While that aspect of the business has remained constant, the way the dealership group connects with customers is completely different from how it did when O'Brocta joined.
Back then, he said, "It was picking up the Yellow Pages and going to landscapers, writing down 15 to 20 landscapers in a certain area, and that's who you'd go prospect on.
"Now it's a lot different. You go online, and you kind of do the same thing, but we have a lot more interaction as customers come to us through the website."
The group's commercial website is separate from that of its passenger vehicle business and features inventory as well as a page to custom-order vehicles.
"The website is designed to focus on the back end of the vehicle, not the front end," O'Brocta said. "Nobody goes to the website saying, 'I'm looking for a Chevy.' They go on looking for a dump truck or a cargo van or a cube van."
The commercial vehicles are sold through the group's two stores, but Basil is taking steps to build a "more unified" commercial and fleet department, O'Brocta said. He has devoted more time this year to acquiring inventory and building out the group's websites and commercial advertising.
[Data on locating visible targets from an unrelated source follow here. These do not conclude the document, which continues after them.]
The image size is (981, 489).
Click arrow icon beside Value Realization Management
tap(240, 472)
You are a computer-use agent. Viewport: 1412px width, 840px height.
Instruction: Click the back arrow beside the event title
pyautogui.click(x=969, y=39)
Commercial vehicle production — just like passenger vehicle output — has been hit hard by factory problems including the global microchip shortage, which has cut millions of vehicles from automakers' production plans. Basil has fewer commercial vehicles than usual in stock, and the wait for new trucks can range from six months to a year, according to O'Brocta.
Commercial vehicle sales dipped to 880 in 2021, accounting for about 5 percent of the 17,000 total vehicles Basil dealerships sold.